Books, Books, Books…

Nice – with a few Audible.com credits and a book on iPad begging for attention over several months – I indulged 😉

How to Measure Anything was a pleasure!

Though I learned enough not to attempt some of the measurement myself 🙂  , the possibility of useful measurement in business and approaches to discover these measurement options are fantastic!  A few years ago I could not justify a rather successful project at work, thought eh anecdotal evidence was available.  After a year or so I did see a solution in one of the marketing articles – oh, I wish I had this book earlier.

Some of the most interesting points:

  • Thinking about measurement [something] starts from the elements of [something] that can be measured – the elements that makes sense.  This definition is the most important step in measuring “immeasurable” – defining what the immeasurable is…
  • Measurement is reduction of uncertainty, not necessarily elimination of it.  Measurement is needed for better decision making rather than finding a perfect answer…
  • The only reason not to measure is the prohibitive cost of measurement compared to impact of possible decisions the measurement can assist
  • “Tagging” of what needs to be measured.  Though it might be easy concept from the Web Analytics perspective – the concept is much broader (and more powerful) in business.  Amazon wanted to know how many people purchase the books as a gift.  The company offered free gift wrapping and was able to measure the percentage rather easily.
Taking People with You is one of the books that takes its audience into corporate boardroom and explains infamous and obscure decisions of the organization.  No matter what needs to be accomplished, it has to be supported by the people.

The author was behind the Clear Cola “disaster” – the interesting part is that he identified exactly what went wrong and how this type of situations could have been avoided.  Paying more attention to recommendations of others would help to avoid premature launch of Clear Cola.  The most interesting is that the company still made money of the product 🙂

The book has many marketing examples of understanding the customer and creating the product to solve the customer problem (such as drive-through food that is easy to eat in the car…).

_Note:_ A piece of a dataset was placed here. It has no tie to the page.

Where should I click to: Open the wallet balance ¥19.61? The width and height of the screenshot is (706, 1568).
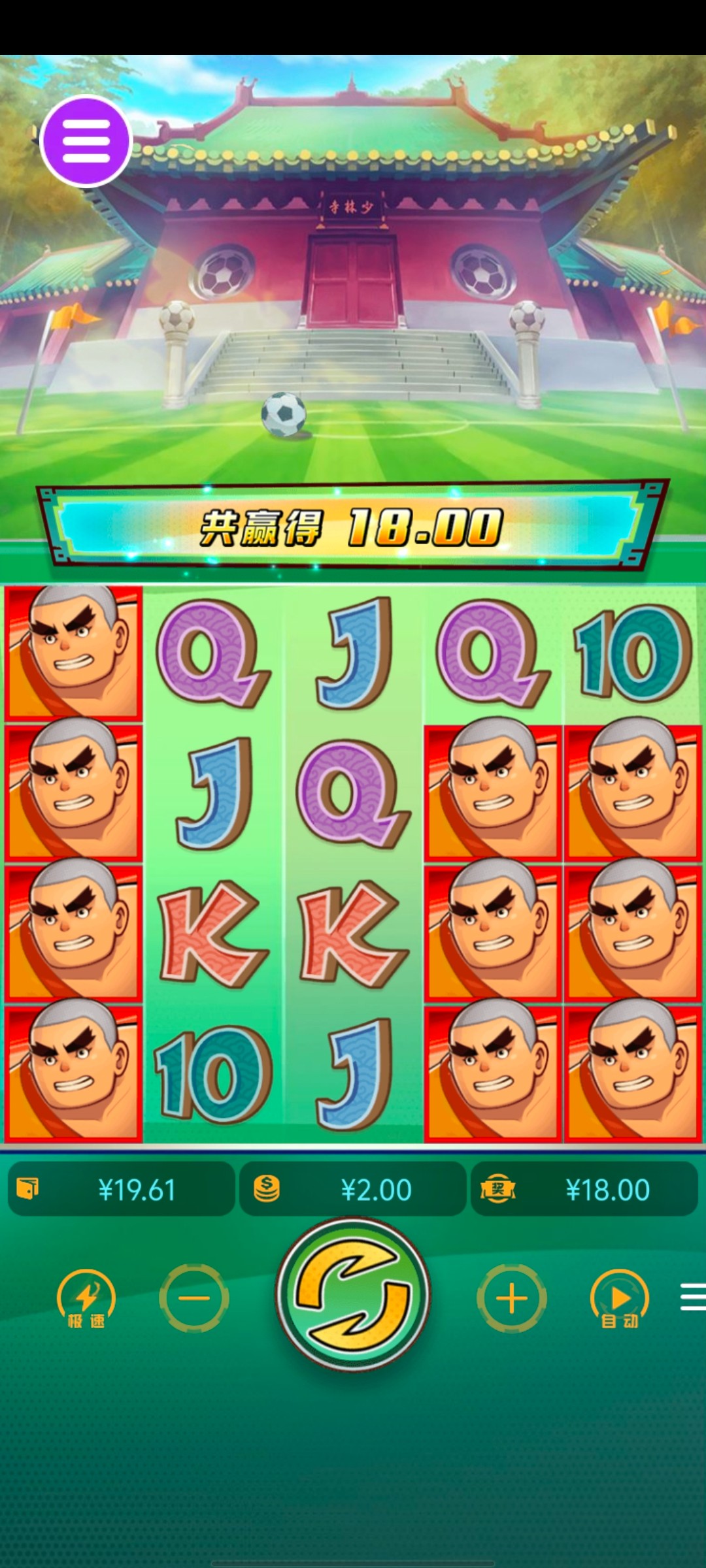122,1190
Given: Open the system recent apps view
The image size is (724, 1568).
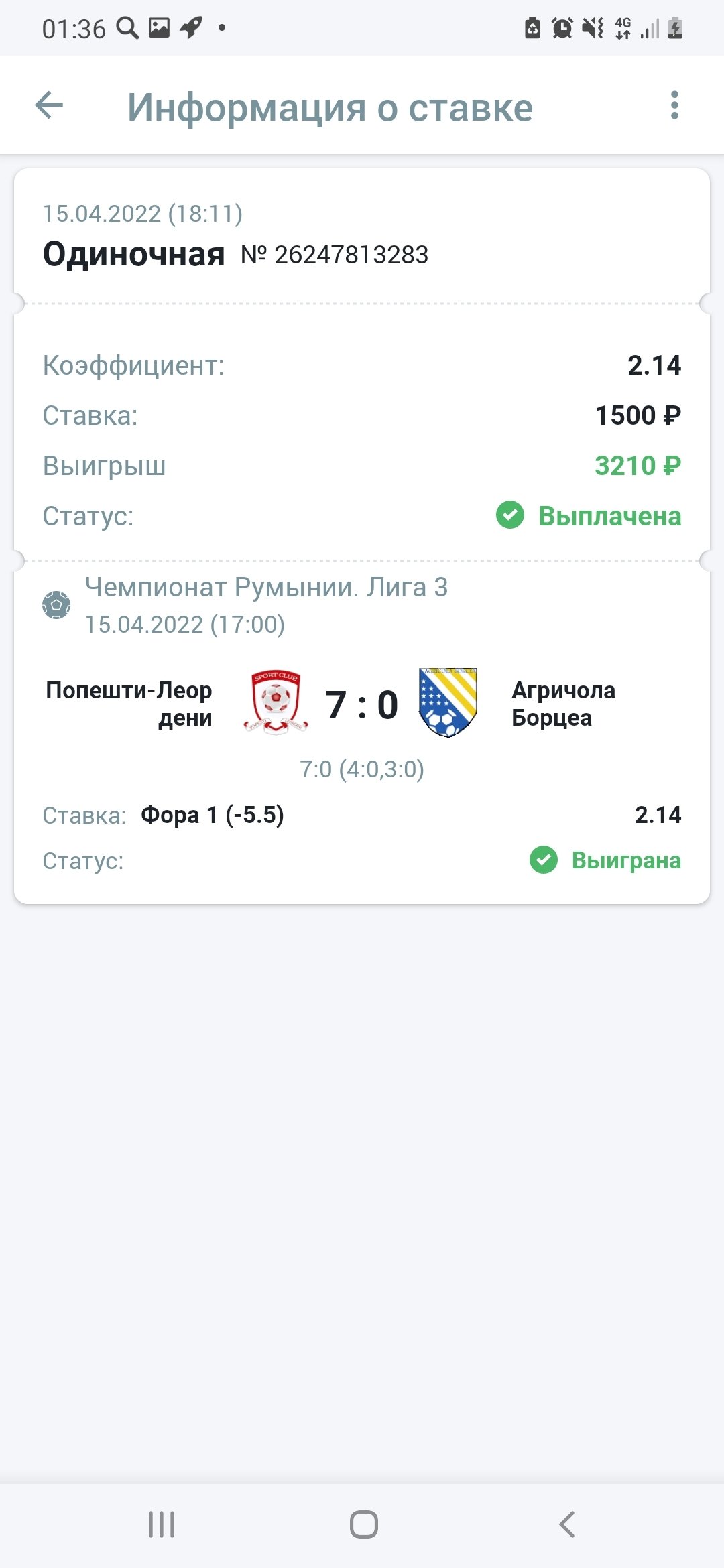Looking at the screenshot, I should [162, 1524].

Interesting example: customer service measurement encouraged more efforts from restaurant managers when all restaurants were organized into three categories with the middle category names “so-so.”

Social Marketing to the Business Customer happens to be better than I expected.  Usually, social media books are leaning to much into explanation of social media tools (which become outdated soon after the book is published).  This book, however, places social media marketing into its right position – as a part of general marketing task – a task that is inherently based on the business objective.